Quise engañarme a mí mismo, pero sin saberlo. Condicionarme a pensar y actuar de forma altruista, y poco común. Y eso, aunque no guste, te hace luchar en pro de un destino incierto. Ser cauto no tiene sentido. Prever el resultado, confiere una dificultad fuera del alcance de un utópico. Y todo esto, más temprano o más tarde, produce el choque contra el duro y cruel muro de la realidad, siempre expectante a mis actos. Siendo la sensación más parecida, a una bofetada de un padre en plena excitación de su hijo.

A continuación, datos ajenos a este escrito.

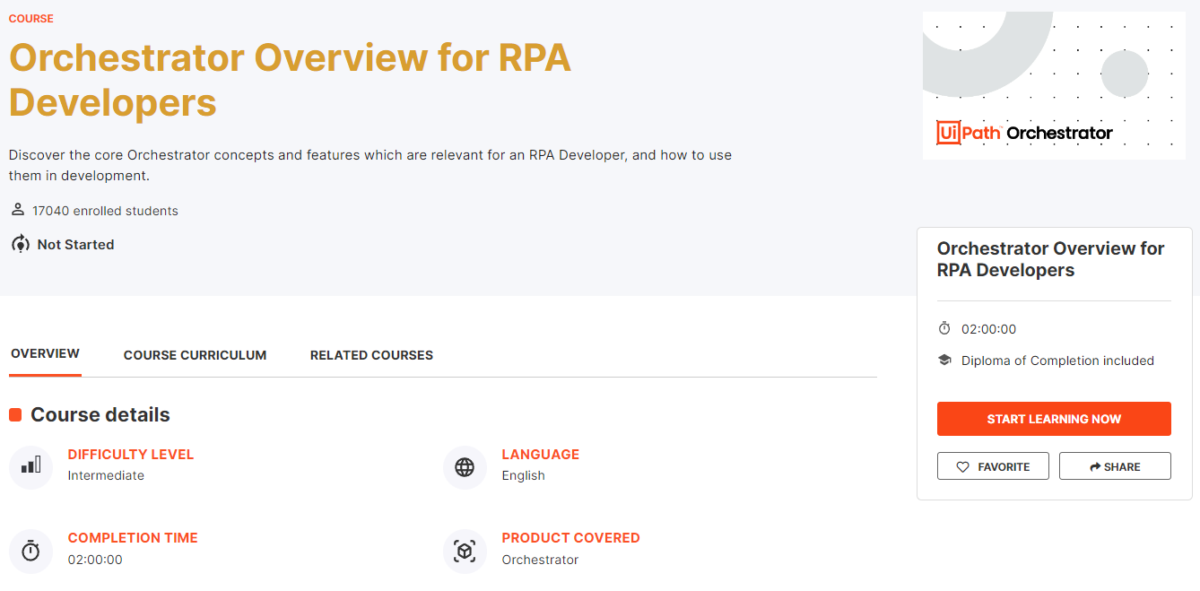
Task: Click the diploma graduation cap icon
Action: point(945,360)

Acaban dejando tu ego renegado al pisoteo de una estampida de búfalos histéricos.
Y es que muchos podrían decirme “Tú te lo buscaste Javier”. Pues bien, en mi defensa (si es que llega a importar en estos momentos), decir que hice caso a un estímulo puramente intrínseco, como un chispazo en plena apoteosis, que siempre produce un cortocircuito, y éste hace arder los cimientos. Yo lo vi, y permití. Dejé que ardiese. Desconozco el material del que estoy hecho, pero ignífugo no es. Y hoy por hoy, sus cenizas humeantes, me hacen recordar con confusa nostalgia, qué bonito fue verlo desde primera fila. Atento a cada momento, y disfrutando de su melódica destrucción.
Los desechos caóticos de mis actos, se amontonan a expensas de ser recogidos para su pronta reconstrucción. Pero con una idea fija en la mente, volver a prenderle fuego, será cuestión de lo que tarde en producir la exenteración mí tiempo.